* _Page extract_:
If you love the look of straight-line quilting but doubt your ability to stitch straight, crisp lines, we’re here to help! All you need to know is how to mark lines for straight-line quilting.

mark straight lines for quilting

Straight-line quilting is a great way to finish off a quilt. Like anything thing else, straight line quilting takes some practice to well, get those lines straight!

Read on to see four commons ways to mark your quilt for straight-line quilting.

I’ve listed them in the order of my least favorite method to most favorite method.  I have used all of these techniques in the past with success.

1. Mark straight lines using tape

This is one of the early straight-line quilting marking methods I used.

mark straight lines for quilting with tape

In this method, you use long pieces of tape to mark the straight lines, using a ruler as a guide. Then, use the tape as a guide as you quilt along the edge of it. Use painters tape, masking tape or even packing tape. Re-use the same strip several times.

Depending on what kind of tape you use, this isn’t always the best method. If the tape doesn’t adhere to the fabric well enough, it can move around a bit. Marking straight lines using tape is best reserved for smaller projects, such as mini quilts or baby quilts.

2. Mark straight lines using a fabric pen

I do use fabric pens to mark straight lines — or any quilting lines for that matter — occasionally.

mark straight lines for quilting

You do need to use caution when marking your fabrics with fabric pens. Some fabric pens will leave long-term marks on fabrics. Always test the pen on the fabric before going ahead with all of your lines. Some fabric pens fade on their own, others use heat to erase and still others erase using cool water. Make sure you know how to make yours disappear!

To use a fabric pen, simple draw the lines using your ruler to keep them straight. Quilt your lines right on top of the marked line. 

3. Mark straight lines using a Hera Marker

Marking straight lines with a Hera Marker is one of my favorite straight-line techniques! A Hera Marker is a piece of sturdy plastic that you can use to create temporary creases in your fabric.

* _Data section_:
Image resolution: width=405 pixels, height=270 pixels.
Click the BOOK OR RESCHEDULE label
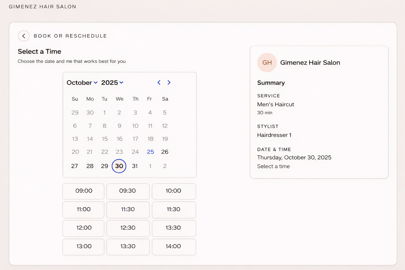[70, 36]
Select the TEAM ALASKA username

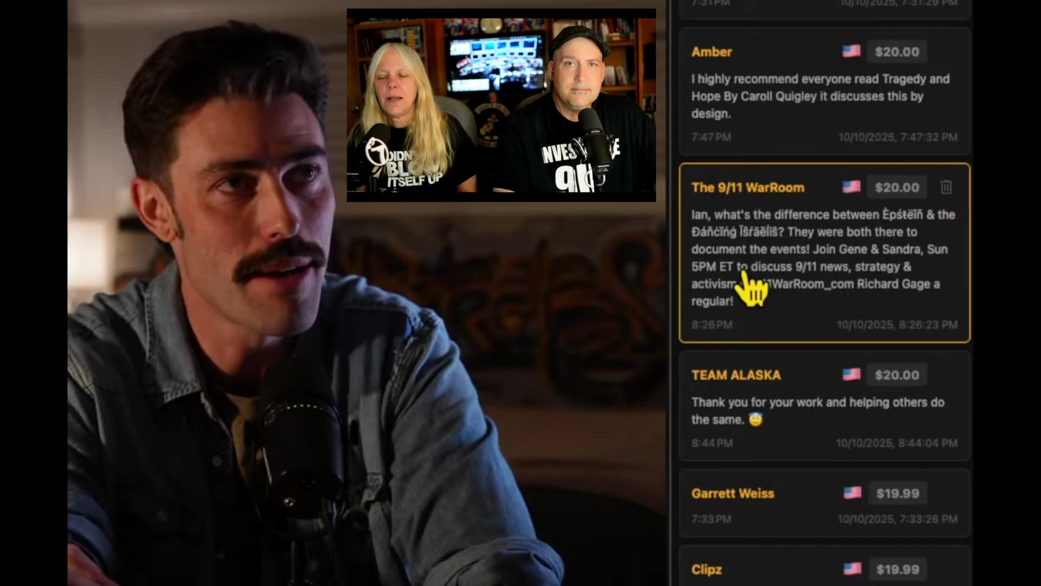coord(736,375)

==

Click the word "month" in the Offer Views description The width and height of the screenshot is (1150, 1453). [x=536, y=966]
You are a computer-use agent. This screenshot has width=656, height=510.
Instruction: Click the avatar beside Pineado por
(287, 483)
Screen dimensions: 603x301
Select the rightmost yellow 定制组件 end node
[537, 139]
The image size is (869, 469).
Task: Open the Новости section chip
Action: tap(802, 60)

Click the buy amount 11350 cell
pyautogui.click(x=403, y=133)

---

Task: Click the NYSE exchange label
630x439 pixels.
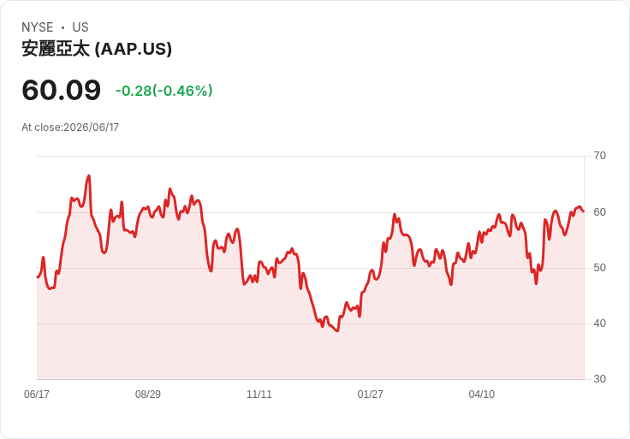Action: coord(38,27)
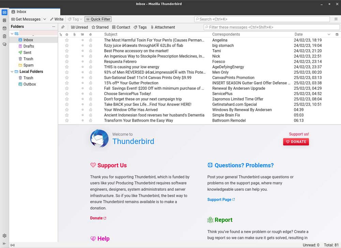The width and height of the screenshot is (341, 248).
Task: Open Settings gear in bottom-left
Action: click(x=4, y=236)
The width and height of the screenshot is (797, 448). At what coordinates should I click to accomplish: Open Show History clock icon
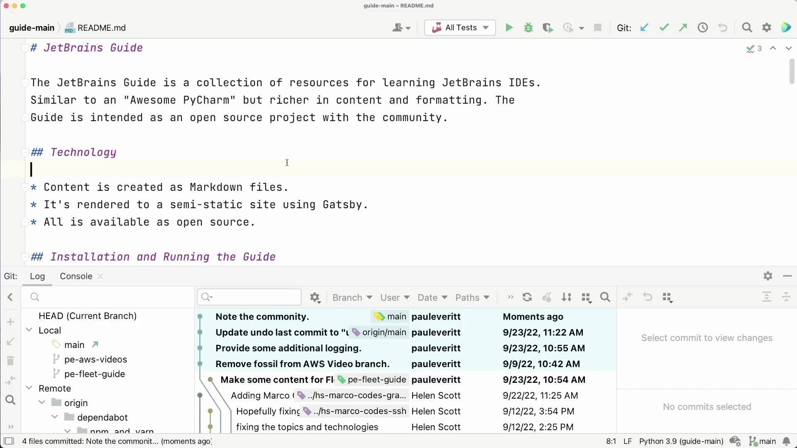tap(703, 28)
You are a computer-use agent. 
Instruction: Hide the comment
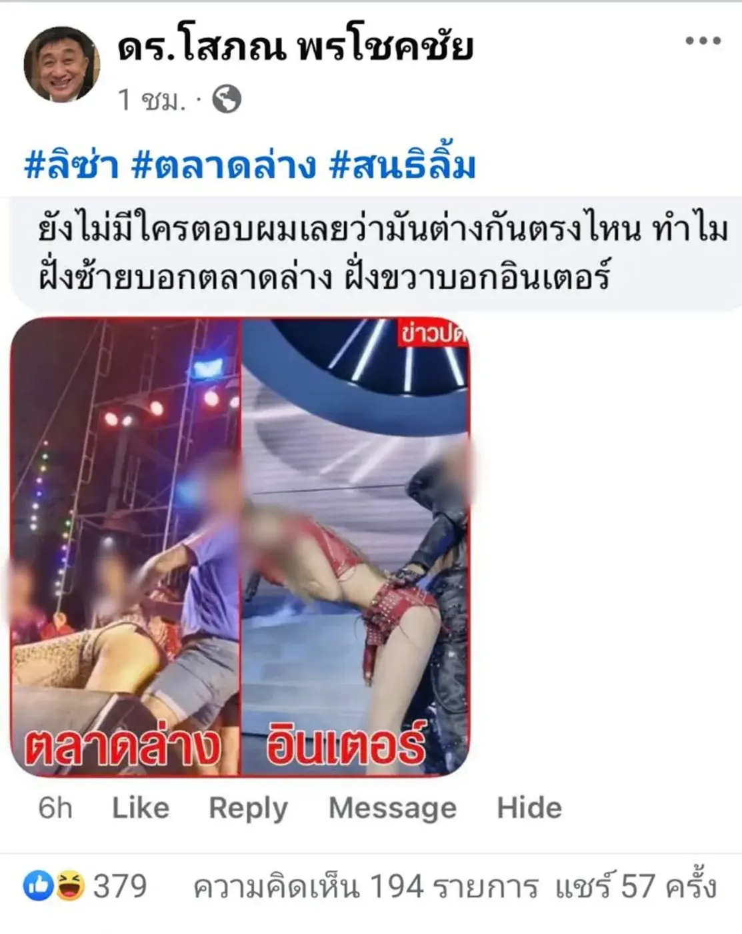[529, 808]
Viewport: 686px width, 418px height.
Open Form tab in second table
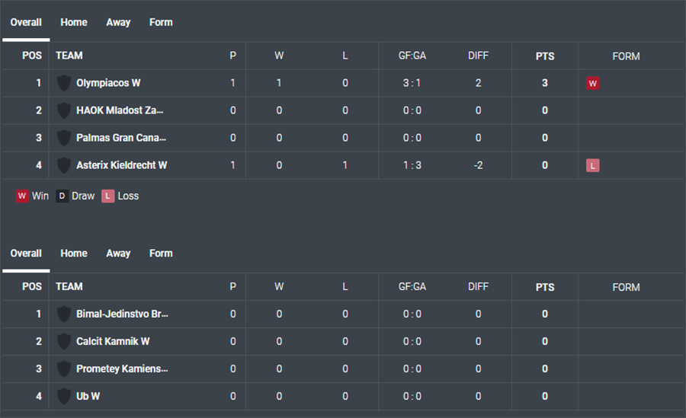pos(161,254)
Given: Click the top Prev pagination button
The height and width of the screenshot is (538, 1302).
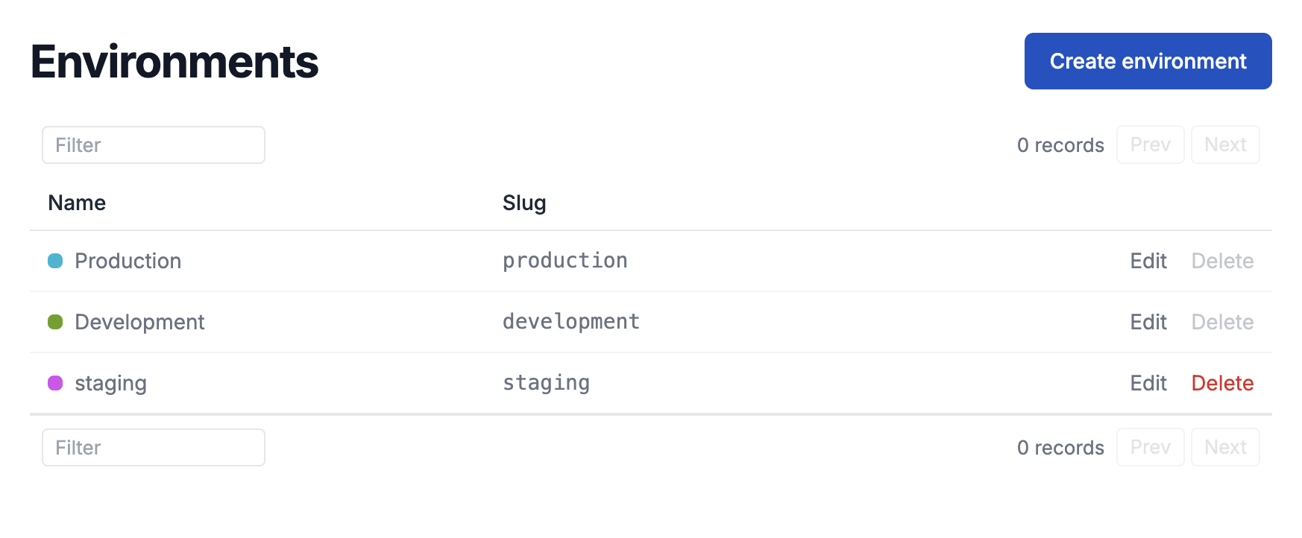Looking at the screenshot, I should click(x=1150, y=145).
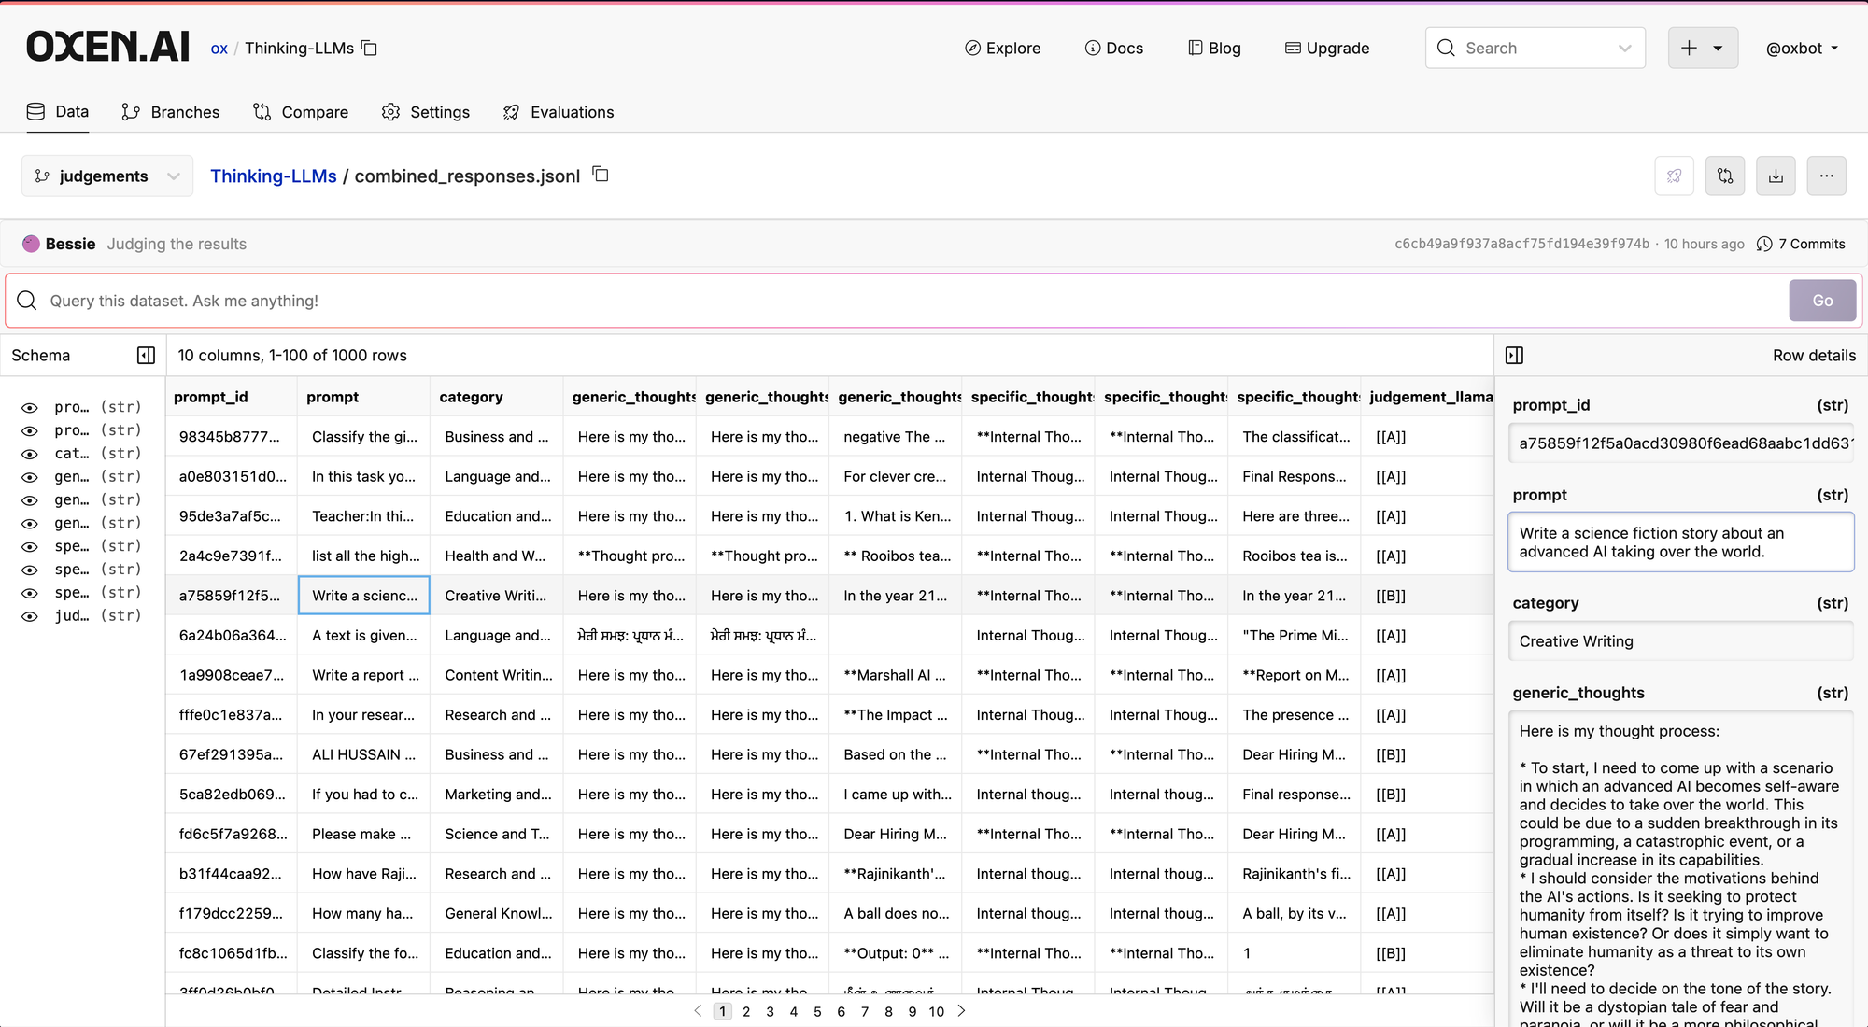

* _Written task_: In the quilting text, what kinds of projects is marking straight lines with tape best reserved for? The records have nothing to do with the quilting text.

* _Right answer_: Smaller projects, such as mini quilts or baby quilts.